第36章 ☆誠凛高校学園祭☆
「もしもし。」
『黒子っち!今、正門前にいるんスけど、ドコにいるんスか?』
「……。」
僕は、一息ついて、黄瀬くんの回りに集まる女子達の間をすり抜け、誰にも悟られず、黄瀬くんの目の前に立った。
「ここです。」
「『へ』」
僕を捉えた黄瀬くんは、目を見開き、携帯を持ったまま大声で叫んだ。
「『うわあぁっ!!!』」
「…黄瀬くん、うるさいです。」
僕は携帯の通話を切り、黄瀬くんを見上げる。
「く、黒子っち。相変わらず、影薄いっスね。」
「相変わらずは余計です。」
「もーー!黒子っちは相変わらず、ツレナイッスねー。
っと、センパイッ!黒子っちが迎えに来てくれたみたいッス!」
黄瀬くんは、いつものシャラい笑顔を振り撒き、携帯を仕舞い、手を振って海常メンバーたちを呼んだ。
「お、透明少年。」
「お久しぶりです。笠松さん。」
笠松さんが、森山さんと早川さんの首根っこをひっ掴み、その後ろを、小堀さんが笑いながら着いてきた。

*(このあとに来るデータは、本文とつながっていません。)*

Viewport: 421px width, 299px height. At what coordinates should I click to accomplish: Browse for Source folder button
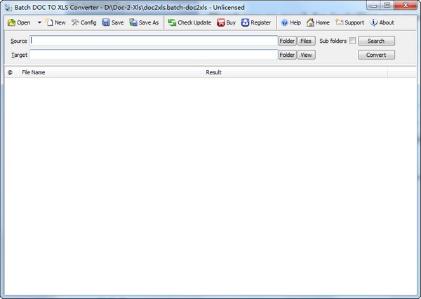coord(287,41)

「でっ!!おい、黄瀬ぇっ!お前はナニしてんだよっ!!!」
「スンマッセン!」
僕たちが挨拶している間も、女子に囲まれる黄瀬くんに、ガシガシと笠松さんの蹴りが炸裂した。
痛そうに、腰を擦りがなら僕らの輪に入ってきた黄瀬くんを見て、ちょっとした悪戯心が湧く。
「…ヒドくないッスか?ただ、女の子がオレに寄ってきただけなのに…。」
「……卯月さんが、いなくて良かったですね。」
「?!…く、黒子っち?そんな!?これ浮気とかじゃないじゃないッスよ?!」
「浮気だなんて、僕は言ってません。」
「黒子っち~…。」
この前会った、綺麗でハツラツとした雰囲気の卯月さんを思い出して、クスッと笑った。